* Request a *
Answer these from the passage on MDMA ceremonies:
(i) Who does the opening quotation say showed up when support and guidance were needed most?
(ii) What is the title and year of Marcela Lobos's first book?
(iii) What three things can a child display as a needed ingredient in our spirit?

* Selection *
# # # # #

“Just when I needed support and guidance the most, someone showed up for me – myself.”
That is a common refrain among people who are seekers and have experienced an MDMA ceremony.
Thereafter, when actively looking for answers, they almost assuredly show up for themselves. It’s not that answers were not there all along, you just may be looking more keenly with stronger hope and optimism in place. And we are doing spiritual work, as Marcela Lobos has written in her first book,
Awakening Your Inner Shaman (2021), answers seem to appear when we are confident from experience that the Universe will mirror back to us what we knew all along.
When fear has us in its grip and we marshal the courage to quiet our lives – shut off the TV and “smartphone” and go inside after going outside – an animal messenger delivers an insight, the UPS driver leaves the most perfectly salient book on the front steps, or a child displays a needed ingredient in our spirit – fresh eyes, awe, or playfulness. Spirit shows up through signs that seem to be applauding our faith in the shamanic growth process. But to open the mind to this mystery, the grace of it all, sometimes an altered state can set the stage for possibility.

# # # # #

* Data rows *
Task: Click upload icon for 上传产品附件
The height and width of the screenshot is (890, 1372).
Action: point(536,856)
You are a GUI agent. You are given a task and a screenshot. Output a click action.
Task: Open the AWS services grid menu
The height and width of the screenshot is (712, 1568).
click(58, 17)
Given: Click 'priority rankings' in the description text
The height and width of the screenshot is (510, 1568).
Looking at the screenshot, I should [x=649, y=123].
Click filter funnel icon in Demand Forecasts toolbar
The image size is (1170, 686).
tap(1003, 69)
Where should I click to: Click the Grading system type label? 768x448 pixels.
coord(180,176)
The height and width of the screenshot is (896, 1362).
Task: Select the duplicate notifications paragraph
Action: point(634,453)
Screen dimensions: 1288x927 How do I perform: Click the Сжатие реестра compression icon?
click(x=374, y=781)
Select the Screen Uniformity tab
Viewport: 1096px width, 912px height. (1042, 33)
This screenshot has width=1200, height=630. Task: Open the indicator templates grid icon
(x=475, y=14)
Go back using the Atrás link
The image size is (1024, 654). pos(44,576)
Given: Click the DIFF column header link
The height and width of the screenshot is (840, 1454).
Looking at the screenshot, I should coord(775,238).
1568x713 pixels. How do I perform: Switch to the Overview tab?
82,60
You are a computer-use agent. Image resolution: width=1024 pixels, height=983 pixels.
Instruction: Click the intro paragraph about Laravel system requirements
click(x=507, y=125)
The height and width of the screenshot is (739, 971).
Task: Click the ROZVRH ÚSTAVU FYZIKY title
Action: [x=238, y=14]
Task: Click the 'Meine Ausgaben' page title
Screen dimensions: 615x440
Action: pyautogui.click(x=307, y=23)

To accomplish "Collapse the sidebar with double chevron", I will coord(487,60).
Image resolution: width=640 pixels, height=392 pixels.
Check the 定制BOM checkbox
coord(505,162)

# # # # #

* Request b *
In the listing, give the lines from the one containing "Screen dimensions: 1288x927" up to and including the one containing "(x=475, y=14)" as a JSON list of strings, one string per line, with blank lines omitted.

* Task answer a *
(i) Myself, the speaker.
(ii) Awakening Your Inner Shaman (2021).
(iii) Fresh eyes, awe, or playfulness.

* Task answer b *
[
  "Screen dimensions: 1288x927 How do I perform: Click the Сжатие реестра compression icon?",
  "click(x=374, y=781)",
  "Select the Screen Uniformity tab",
  "Viewport: 1096px width, 912px height. (1042, 33)",
  "This screenshot has width=1200, height=630. Task: Open the indicator templates grid icon",
  "(x=475, y=14)"
]